» **WHAT YOU WILL DO**:
[1] Based on the passage on The Red-Haired Woman, explain why Cem needs to find work at sixteen.
[2] Summarize the passage on The Red-Haired Woman in three sentences.
[3] Continue the passage on The Red-Haired Woman from where it stops.

== EXCERPT PROVIDED ==

Writing those words above, it suddenly struck me that perhaps we need more than one father in our lives, especially, but not only when our fathers are often absent as in the case of Pamuk’s. For is it not the job of fathers to perform acts that are memorable throughout our lives and ones we wonder at and learn from. Yet is that not a lot to ask of one man, and have I perhaps adopted Pamuk as my Istanbul and literary father even though we have never met and he is only two years older than me? Perhaps here in lies a good story, a novel, for anything is possible in the world of stories and the world of fathers and sons.

In The Red-Haired Woman, Cem, the protagonist of the first two parts of this three part novel, is sixteen and fatherless soon after the story begins. His father does not die but is jailed once again for his left wing views then starts a new life with another woman.  Cem is a bookish ‘little gentleman’ who wants to become a writer but now needs to find work so he can afford to study further. He shows interest in the work of a master well-digger working close to his uncle’s cherry and peach orchard that he is guarding in the summer for a bit of pocket money, and  Master Mahmut, much to Cem’s mother’s horror, asks him to be his apprentice on a well he is to dig above a village on the outskirts of Instanbul.  Pamuk describes Cem’s leaving his mother like this, “Clutching my valise and affecting the same defiant expression I saw on my father’s face when put on trial, I walked out of the house, saying teasingly: “Don’t worry, I will never go down the well.”   

     And so, ten years after writing My Father’s Suitcase, here is his latest protagonist clutching that case and behaving like his father. But let me finish telling you more [but not too much] about the story of Cem and the Red-Haired Woman, before ending by looking at Pamuk’s writings about his relationship with his father.

Master Mahmut, Cem, and a local boy Ali start to dig the well on a plateau close to a small town, military barracks, and railway line that runs from Istanbul into the huge expanse of rural Turkey. The deeper they go, digging by hand and hoisting the sand and stone to the surface in a bucket attached to a windlass that Mahmut has built, the closer the multitude of stars in the night sky seem to press down on them, the stronger and more man like the ‘little gentleman’ becomes, and when he sees the alluring Red-Haired Woman walking in the town with what he presumes to be her family, his transition from boyhood to manhood is almost complete. And it is under the affectionate yet strict tutelage of his surrogate father, Mahmut, that this all happens

His erotic obsession gives him energy for the back-breaking work and he fantasises about her daily and walks into town every evening, alone or with his master, to try and catch a furtive glimpse of her again. He is haunted by the sweet look she gave him the first time their paths crossed, as if she knew him, and although older than him he feels they are destined to be together.

He discovers that she is part of a troupe of travelling actors performing in a tent and who call themselves The Theatre of Morality Tales. This novel is nothing if not symbolic at almost every turn. And when he sees her perform, on the night before the day the first part of the novel ends, his life is set on a course that no reader can ever guess.

===
== DATASET ROWS ==

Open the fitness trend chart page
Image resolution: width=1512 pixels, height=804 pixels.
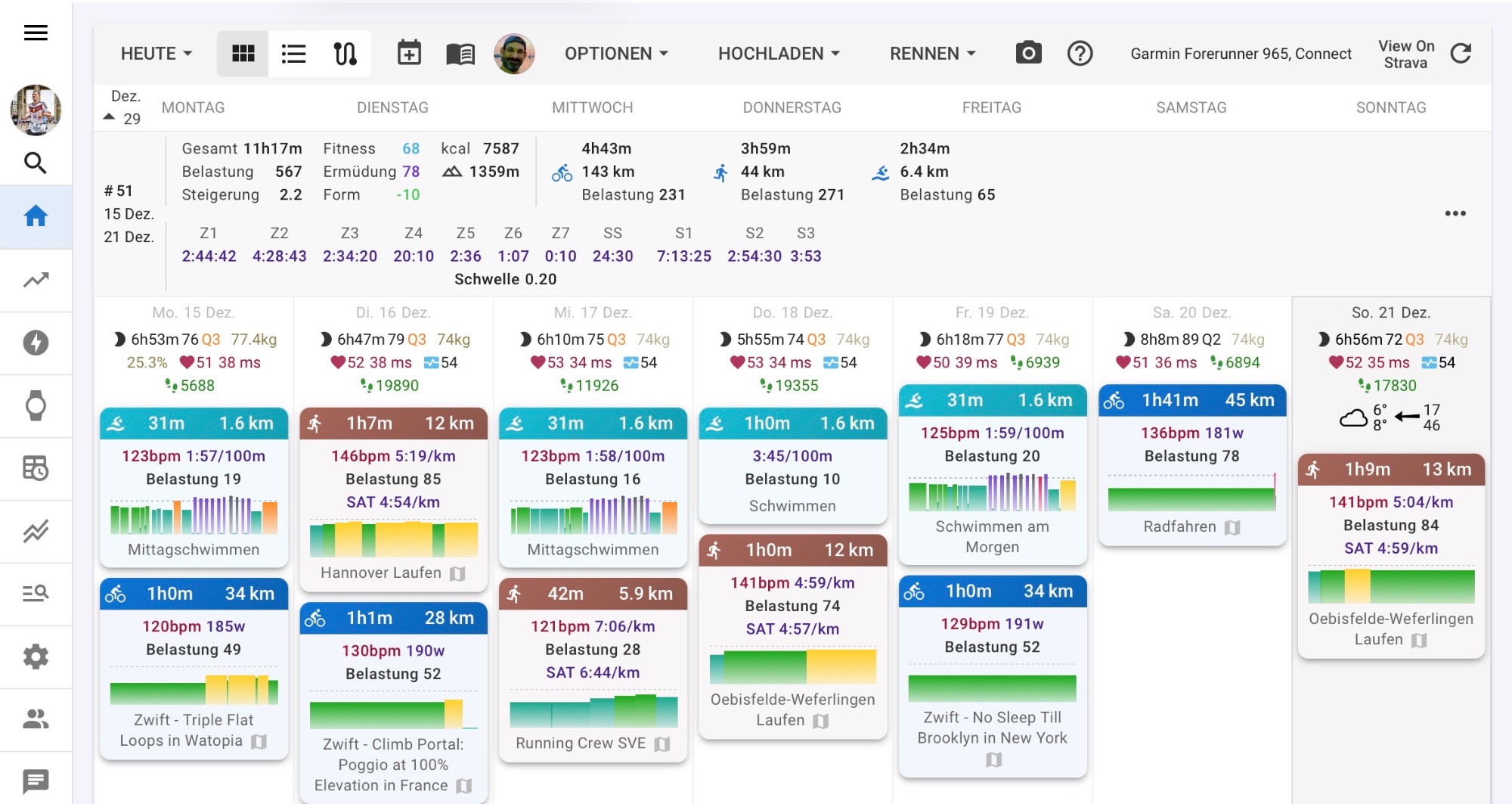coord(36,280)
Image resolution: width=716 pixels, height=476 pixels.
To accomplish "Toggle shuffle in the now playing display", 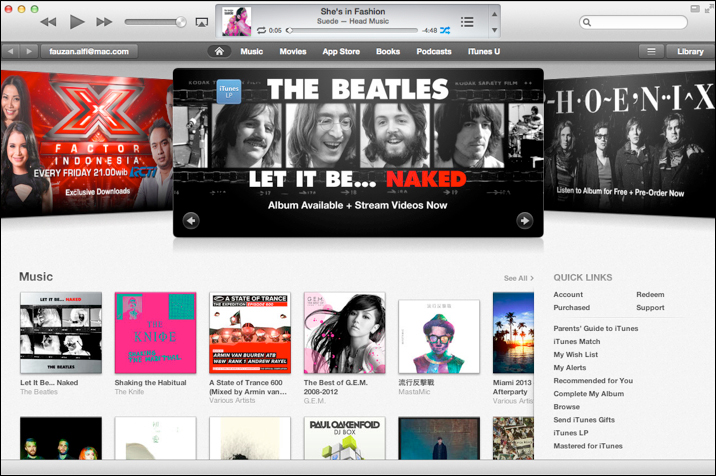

===

» **OUTPUTS FOR THE TASKS**:
[1] Soon after the story begins, Cem's father is jailed again for his left-wing views and then starts a new life with another woman, which leaves Cem fatherless. Cem wants to become a writer, so he needs work to afford further study.

[2] The writer wonders whether people need more than one father, especially when their own fathers are often absent, and whether he has adopted Pamuk as his Istanbul and literary father. In The Red-Haired Woman, sixteen-year-old Cem loses his father to prison and a new life with another woman, then becomes apprentice to the well-digger Master Mahmut, a surrogate father under whose tutelage he grows from boyhood toward manhood. While digging a well near a small town, Cem becomes obsessed with the Red-Haired Woman, an actress in the travelling troupe The Theatre of Morality Tales, and seeing her perform sets his life on an unforeseeable course.

[3]
The second part tells of Cem’s studies [in engineering geology and not literature] his marriage to Ayse, their desperate but failed attempts to have children and the change that occurs in their lives when they accept this and find a passion in searching out and collecting art that illustrates the story of Rostam and Sohrab, even starting a property development company they call Sohrab.  Their company goes from strength to strength and he gets in touch with his father who is living in a modest apartment with the woman he left him and his mother for, still surrounded by the now very outdated left wing books that Cem remembers from his childhood. The son has now become the father, and at his father’s funeral, a chance meeting sets Cem’s life on a dramatic trajectory.

The final part of the novel is in the voice of The Red-Hared Woman, thirty years after our first meeting her, and the final paragraph, copied out below, adds a wonderful and thought provoking twist to the story. For we learn that the novel we have just read and reached the end of, has still to be written, and that the writer is…Well, that I can’t tell you.

“Of course you know best how your novel should start, but I think it ought to be sincere and mythical at the same time, like the monologues I used to deliver at the end of our performances. It should be as credible as a true story, and as familiar as a myth. That way, everybody, not just the judge, will understand what you are trying to say. Remember: your father had always wanted to be a writer.”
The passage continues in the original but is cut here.